$10.85 million proposal for KDOT site angers legislator

? Buried in the proposed budget before the Legislature is a plan to spend $10.85 million to remodel a controversial building the state has purchased to be the new headquarters for the Kansas Department of Transportation.

State Rep. Alan Goering, D-Medicine Lodge, said the remodeling expense is out of line, especially at a time when lawmakers are trying to fill a $700 million budget hole caused by slumping state revenues.

Goering pushed through an amendment to a House capital-improvements bill to delete the funding. Though the amendment was approved, the entire capital-improvements bill was later rejected by the House.

Lawmakers on May 1 will return to the Capitol to work on a state budget, including building expenses.

“I don’t see why we need to spend this kind of money to do this fixing up,” Goering said. “It would be nice if we had tons of money lying around. But if we can postpone some of these major expenditures during a fiscal crisis, let’s do it.”

Meanwhile, the Senate has adopted a bill that includes the authority to issue $10.85 million in bonds to upgrade the former Security Benefit Life Insurance Co. building.

The state purchased the 14-story building for about $18.5 million. The building is two blocks from the Capitol. Under the plan, the Kansas Department of Transportation will move out of the Docking Building into the former Security Benefit building in 2004. KDOT also has planned a tunnel from the building to the Capitol.

Purchase of the building by Gov. Bill Graves’ administration has been criticized in the past by some lawmakers who said the state paid too much.

A 2000 state audit questioned the process that was followed in purchasing the building and several others in downtown Topeka.

Auditors said they expected to find written documentation showing the rationale for the purchases.

“However, we found no documentation related to any cost-benefit calculations that had been performed on the proposals, nor did we find documentation of why certain proposals were rejected,” the audit said.

At the time, then-Secretary of Administration Dan Stanley said he should have kept better paper trails, but he defended his work. All the projects were selected in the state’s best interest, he said.

Joe Fritton, director of the Division of Facilities Management, said the bonds included in the budget bill would be used to make structural modifications to the building so that some floors can hold high-density storage.

The work will also entail installing a sprinkler fire-suppression system, removing asbestos and making the building compliant with laws governing access for the disabled, he said.

“There are a lot of infrastructure things that need to be upgraded,” Fritton said. He said the state would pay about $1 million per year to retire the debt on the bonds, which, according to the proposal, would be issued by the Kansas Development Finance Authority.

Last year, Gov. Bill Graves rejected a request by the Transportation Department to use general revenue funds to remodel the building. But using bonds for the improvements has been endorsed by Graves, according to his budget director, Duane Goossen.

KDOT also will need more money for furniture, though an estimate hasn’t been put together yet, officials said.

Marty Matthews, a spokesman for KDOT, said the agency purchased the Security Benefit furniture, but some floors were not furnished, and some office equipment is not compatible with what KDOT already has.

Funds for furniture will be requested during next year’s legislative session, he said.

######

## Exercise aim
Retype the passage of the KDOT building article between "Purchase of the" and "interest, he said.", inclusive. The data after the KDOT building article is separate material.

## Data extract
######

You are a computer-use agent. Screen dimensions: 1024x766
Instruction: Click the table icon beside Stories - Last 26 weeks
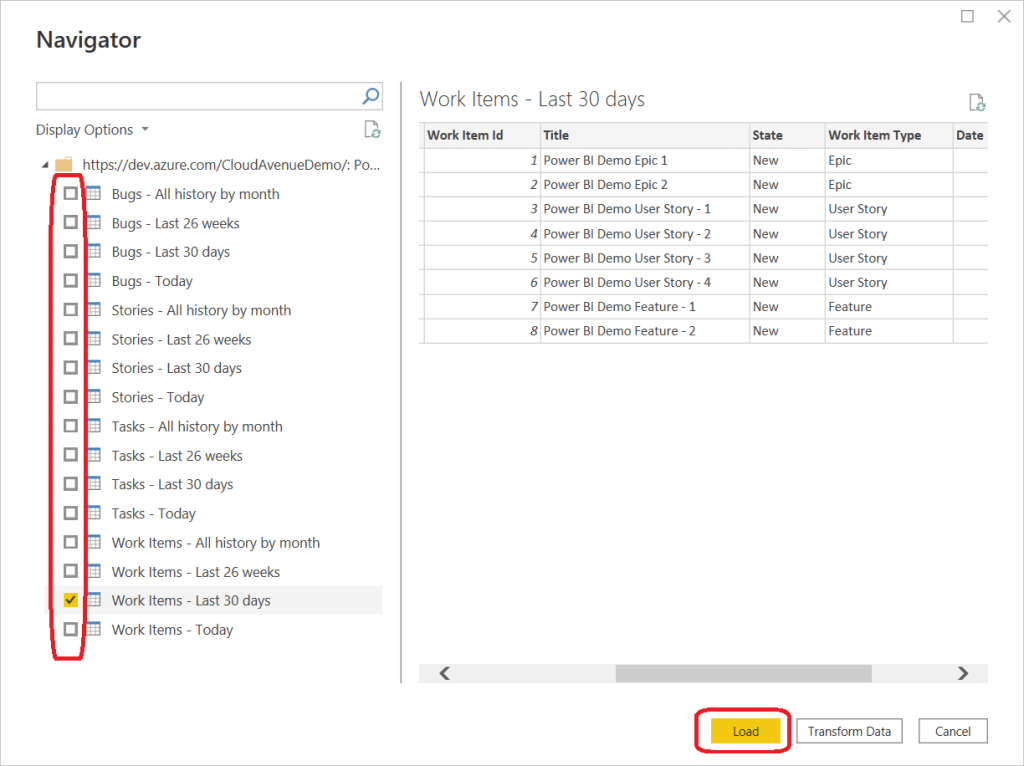click(x=95, y=339)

######

## Exercise output
Purchase of the building by Gov. Bill Graves’ administration has been criticized in the past by some lawmakers who said the state paid too much.

A 2000 state audit questioned the process that was followed in purchasing the building and several others in downtown Topeka.

Auditors said they expected to find written documentation showing the rationale for the purchases.

“However, we found no documentation related to any cost-benefit calculations that had been performed on the proposals, nor did we find documentation of why certain proposals were rejected,” the audit said.

At the time, then-Secretary of Administration Dan Stanley said he should have kept better paper trails, but he defended his work. All the projects were selected in the state’s best interest, he said.